YOUR GOAL |
Please repeat exactly the lines below from the one containing "The image size is (2256, 1036)." down to the one containing "Given: Focus the Path drop file field", both included, and nothing else.

[DATA FOR THE TASK Boundary: Start]

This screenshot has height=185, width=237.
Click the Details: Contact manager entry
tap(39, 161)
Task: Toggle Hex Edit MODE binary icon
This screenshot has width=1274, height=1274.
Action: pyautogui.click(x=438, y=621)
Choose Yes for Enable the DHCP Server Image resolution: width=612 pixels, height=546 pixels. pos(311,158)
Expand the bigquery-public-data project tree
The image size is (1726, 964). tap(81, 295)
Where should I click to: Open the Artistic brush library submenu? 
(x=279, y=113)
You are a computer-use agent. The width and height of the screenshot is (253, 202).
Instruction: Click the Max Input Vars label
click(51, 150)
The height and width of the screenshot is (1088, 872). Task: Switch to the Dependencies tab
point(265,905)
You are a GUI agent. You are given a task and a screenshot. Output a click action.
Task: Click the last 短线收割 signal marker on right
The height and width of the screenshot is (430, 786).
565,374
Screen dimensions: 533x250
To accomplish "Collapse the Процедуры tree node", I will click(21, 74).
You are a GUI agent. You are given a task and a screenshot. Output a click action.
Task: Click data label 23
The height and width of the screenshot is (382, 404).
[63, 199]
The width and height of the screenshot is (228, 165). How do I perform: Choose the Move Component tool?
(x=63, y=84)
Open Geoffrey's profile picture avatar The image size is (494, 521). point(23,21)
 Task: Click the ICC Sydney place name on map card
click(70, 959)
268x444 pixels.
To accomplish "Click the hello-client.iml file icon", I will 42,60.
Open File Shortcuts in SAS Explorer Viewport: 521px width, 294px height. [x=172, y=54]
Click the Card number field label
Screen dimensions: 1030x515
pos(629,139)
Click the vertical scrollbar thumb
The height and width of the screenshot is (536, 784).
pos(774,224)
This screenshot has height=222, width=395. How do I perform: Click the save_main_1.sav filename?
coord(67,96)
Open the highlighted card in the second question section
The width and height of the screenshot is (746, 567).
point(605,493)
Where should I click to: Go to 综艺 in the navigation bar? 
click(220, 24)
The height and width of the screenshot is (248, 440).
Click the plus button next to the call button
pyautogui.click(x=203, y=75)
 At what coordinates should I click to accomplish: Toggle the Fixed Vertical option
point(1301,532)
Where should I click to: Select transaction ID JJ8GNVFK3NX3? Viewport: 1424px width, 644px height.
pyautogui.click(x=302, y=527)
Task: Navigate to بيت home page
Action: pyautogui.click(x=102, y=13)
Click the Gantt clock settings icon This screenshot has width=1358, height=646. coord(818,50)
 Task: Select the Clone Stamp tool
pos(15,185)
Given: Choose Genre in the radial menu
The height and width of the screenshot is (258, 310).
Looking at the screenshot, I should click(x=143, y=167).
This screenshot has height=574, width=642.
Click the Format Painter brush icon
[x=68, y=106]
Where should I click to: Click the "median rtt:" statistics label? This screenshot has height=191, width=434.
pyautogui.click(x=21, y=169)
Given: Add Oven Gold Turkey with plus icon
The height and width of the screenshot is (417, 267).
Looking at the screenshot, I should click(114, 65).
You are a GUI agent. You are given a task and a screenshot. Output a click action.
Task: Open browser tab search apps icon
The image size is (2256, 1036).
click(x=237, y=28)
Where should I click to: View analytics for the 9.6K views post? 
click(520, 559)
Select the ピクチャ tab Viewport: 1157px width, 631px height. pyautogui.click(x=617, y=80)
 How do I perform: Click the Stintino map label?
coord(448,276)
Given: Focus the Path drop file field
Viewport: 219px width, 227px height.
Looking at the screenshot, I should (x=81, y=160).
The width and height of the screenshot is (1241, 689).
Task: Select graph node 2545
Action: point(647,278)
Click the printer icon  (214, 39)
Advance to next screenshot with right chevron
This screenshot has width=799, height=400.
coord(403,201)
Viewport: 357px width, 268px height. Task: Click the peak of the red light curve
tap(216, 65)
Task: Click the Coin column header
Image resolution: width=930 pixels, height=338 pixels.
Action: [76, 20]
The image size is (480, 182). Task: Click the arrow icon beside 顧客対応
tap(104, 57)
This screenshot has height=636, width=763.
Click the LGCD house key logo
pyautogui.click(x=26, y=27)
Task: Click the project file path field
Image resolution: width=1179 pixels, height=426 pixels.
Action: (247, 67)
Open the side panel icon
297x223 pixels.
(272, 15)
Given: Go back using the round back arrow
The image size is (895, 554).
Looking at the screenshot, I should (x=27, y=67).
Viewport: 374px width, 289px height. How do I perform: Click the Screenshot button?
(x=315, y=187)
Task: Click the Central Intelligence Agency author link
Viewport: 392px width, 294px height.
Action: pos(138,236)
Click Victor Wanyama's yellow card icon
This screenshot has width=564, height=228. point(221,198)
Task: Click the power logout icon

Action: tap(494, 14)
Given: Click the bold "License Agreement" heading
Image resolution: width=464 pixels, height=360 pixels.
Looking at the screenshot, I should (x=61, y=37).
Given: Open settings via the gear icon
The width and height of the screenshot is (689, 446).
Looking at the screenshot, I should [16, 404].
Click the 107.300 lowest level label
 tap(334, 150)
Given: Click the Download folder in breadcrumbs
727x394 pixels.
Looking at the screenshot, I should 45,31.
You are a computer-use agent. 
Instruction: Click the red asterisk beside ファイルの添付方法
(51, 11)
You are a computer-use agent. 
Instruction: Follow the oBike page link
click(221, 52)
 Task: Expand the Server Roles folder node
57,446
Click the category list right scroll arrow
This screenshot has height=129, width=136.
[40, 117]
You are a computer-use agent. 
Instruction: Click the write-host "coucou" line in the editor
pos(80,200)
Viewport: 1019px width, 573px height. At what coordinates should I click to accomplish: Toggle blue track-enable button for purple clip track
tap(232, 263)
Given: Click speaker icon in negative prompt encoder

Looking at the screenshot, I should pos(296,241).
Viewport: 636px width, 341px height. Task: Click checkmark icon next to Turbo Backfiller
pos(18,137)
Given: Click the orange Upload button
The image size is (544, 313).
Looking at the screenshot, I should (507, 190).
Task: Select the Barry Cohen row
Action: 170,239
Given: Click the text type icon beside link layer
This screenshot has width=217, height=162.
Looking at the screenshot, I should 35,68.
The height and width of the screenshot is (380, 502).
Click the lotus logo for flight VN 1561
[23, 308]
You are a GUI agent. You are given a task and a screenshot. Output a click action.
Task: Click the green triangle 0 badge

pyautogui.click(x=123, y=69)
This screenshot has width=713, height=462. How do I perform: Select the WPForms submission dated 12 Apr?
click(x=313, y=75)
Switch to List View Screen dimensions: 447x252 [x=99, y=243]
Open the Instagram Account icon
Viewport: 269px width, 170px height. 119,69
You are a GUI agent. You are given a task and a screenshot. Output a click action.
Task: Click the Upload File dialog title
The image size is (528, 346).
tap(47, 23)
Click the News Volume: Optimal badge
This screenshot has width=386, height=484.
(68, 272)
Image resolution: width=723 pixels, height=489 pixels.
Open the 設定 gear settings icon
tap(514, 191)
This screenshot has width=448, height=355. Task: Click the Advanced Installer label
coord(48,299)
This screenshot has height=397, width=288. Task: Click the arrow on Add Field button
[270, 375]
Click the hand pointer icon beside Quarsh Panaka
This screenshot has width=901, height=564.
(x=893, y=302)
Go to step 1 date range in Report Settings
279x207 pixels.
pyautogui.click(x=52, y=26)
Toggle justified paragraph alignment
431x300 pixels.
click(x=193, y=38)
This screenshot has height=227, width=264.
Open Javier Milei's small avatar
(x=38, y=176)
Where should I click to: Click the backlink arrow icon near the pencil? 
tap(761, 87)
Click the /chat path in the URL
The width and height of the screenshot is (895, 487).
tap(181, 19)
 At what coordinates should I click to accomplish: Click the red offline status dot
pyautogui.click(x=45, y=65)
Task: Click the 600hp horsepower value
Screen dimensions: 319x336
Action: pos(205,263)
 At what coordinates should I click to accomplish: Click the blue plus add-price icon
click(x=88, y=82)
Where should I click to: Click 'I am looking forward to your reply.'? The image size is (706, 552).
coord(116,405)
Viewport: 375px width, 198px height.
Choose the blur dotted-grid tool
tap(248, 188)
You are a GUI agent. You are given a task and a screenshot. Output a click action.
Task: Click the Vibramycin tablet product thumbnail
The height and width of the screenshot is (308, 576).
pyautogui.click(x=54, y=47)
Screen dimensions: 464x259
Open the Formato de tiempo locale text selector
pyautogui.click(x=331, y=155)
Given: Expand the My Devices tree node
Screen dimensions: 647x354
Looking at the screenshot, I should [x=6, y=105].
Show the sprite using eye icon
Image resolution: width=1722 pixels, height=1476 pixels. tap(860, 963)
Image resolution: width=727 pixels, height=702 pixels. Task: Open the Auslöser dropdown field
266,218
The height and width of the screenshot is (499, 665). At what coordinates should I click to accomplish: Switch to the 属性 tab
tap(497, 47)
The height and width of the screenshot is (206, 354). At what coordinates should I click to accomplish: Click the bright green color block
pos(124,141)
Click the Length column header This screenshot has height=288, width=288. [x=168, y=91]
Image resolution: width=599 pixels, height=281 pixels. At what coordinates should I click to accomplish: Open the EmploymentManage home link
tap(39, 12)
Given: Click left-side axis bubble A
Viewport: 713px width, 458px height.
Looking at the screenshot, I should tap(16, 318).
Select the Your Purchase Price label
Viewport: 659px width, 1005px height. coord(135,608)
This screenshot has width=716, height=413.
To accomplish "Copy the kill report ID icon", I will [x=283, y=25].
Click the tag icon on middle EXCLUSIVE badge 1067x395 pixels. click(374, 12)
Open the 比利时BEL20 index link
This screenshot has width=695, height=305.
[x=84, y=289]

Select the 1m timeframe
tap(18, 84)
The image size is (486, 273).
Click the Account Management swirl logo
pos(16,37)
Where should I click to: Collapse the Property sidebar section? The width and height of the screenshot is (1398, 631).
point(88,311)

[DATA FOR THE TASK Boundary: End]

YOUR SOLUTION |
The image size is (2256, 1036).
click(x=237, y=28)
Where should I click to: View analytics for the 9.6K views post? 
click(520, 559)
Select the ピクチャ tab Viewport: 1157px width, 631px height. pyautogui.click(x=617, y=80)
 How do I perform: Click the Stintino map label?
coord(448,276)
Given: Focus the Path drop file field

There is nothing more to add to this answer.